# [Exercise passage]
Well, on the 22nd of Feb we were all ready to go. We woke up early, too early for Beth but exactly right when you consider that midday on our road the temperatures could reach 40C plus easily. If you have a map go take it out and trace your finger along the route that we have taken. Find Australia and then go all the way down about halfway between Melbourne and Perth. There you will find Adelaide, from Adelaide, we will follow the Stuart Highway north.
We drove straight north in the direction of Port Augusta, the city that prides itself to be the crossroads of Australia. Port Augusta, about 450km north of Adelaide is also where civilization stops, 10km out of town on the Stuart highway there is nothing but red earth, the bush, Kangaroos and no mobile reception. From Port Augusta trace the Stuart Highway, a highway straight as an arrow for hundreds of kilometers at a time with a total length of 2834 km to the next major town that is Woomera. Between these two towns we passed through dry lakes that were white as snow as the only thing left after they dried was salt. Basically, Woomera’s sole purpose was to beat the Soviets in the race to space and arms game. It is an Anglo-Australian project and as you enter the town you see what it is all about as a rocket is there to greet you. North of Woomera we pass through the Woomera Prohibited Area (WPA), an area the size of England that is the largest land-based defense and aerospace range in
the world. The town of Woomera mainly serves the people that work in this range. Work your way about 360k north, through Glendabo and the WPA to Coober Pedy. Glendambo prides itself that it is a town of 30 people, 2200 sheep and approx. 2,000,000 flies, we did not stay to count them. Coober Pedy is a town that in the summer lives underground as it is too hot to be on the surface. It is the opal capital of the world and in the little experience I had in town it looks and feels like a frontier town. An aerial picture of Coober Pedy showed how much digging has taken place, the region looked like Swiss cheese on a bad day.

# [Stored data]
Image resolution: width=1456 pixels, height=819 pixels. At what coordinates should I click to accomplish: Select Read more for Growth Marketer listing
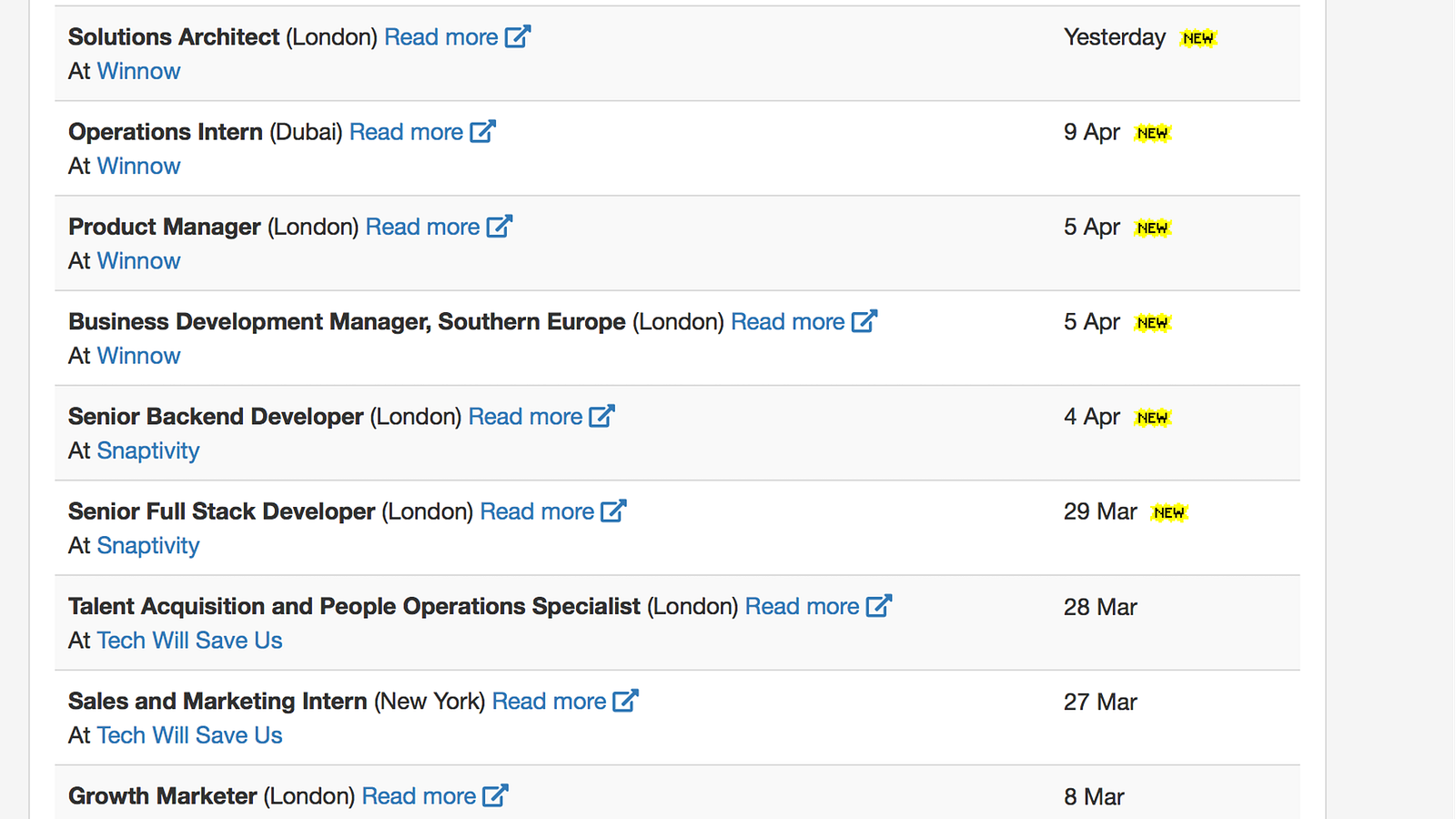[x=419, y=796]
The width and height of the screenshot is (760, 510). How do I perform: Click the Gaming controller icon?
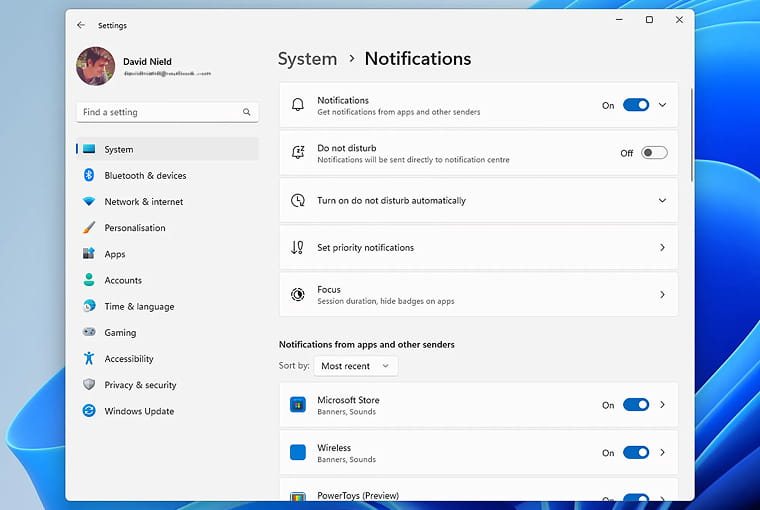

# [Instructions for the task]
Reproduce the road-trip passage word for word, everything from "Well, on the" down to "Stuart Highway north.". The lines are separate material, unrelated to the road-trip passage.

# [Written response]
Well, on the 22nd of Feb we were all ready to go. We woke up early, too early for Beth but exactly right when you consider that midday on our road the temperatures could reach 40C plus easily. If you have a map go take it out and trace your finger along the route that we have taken. Find Australia and then go all the way down about halfway between Melbourne and Perth. There you will find Adelaide, from Adelaide, we will follow the Stuart Highway north.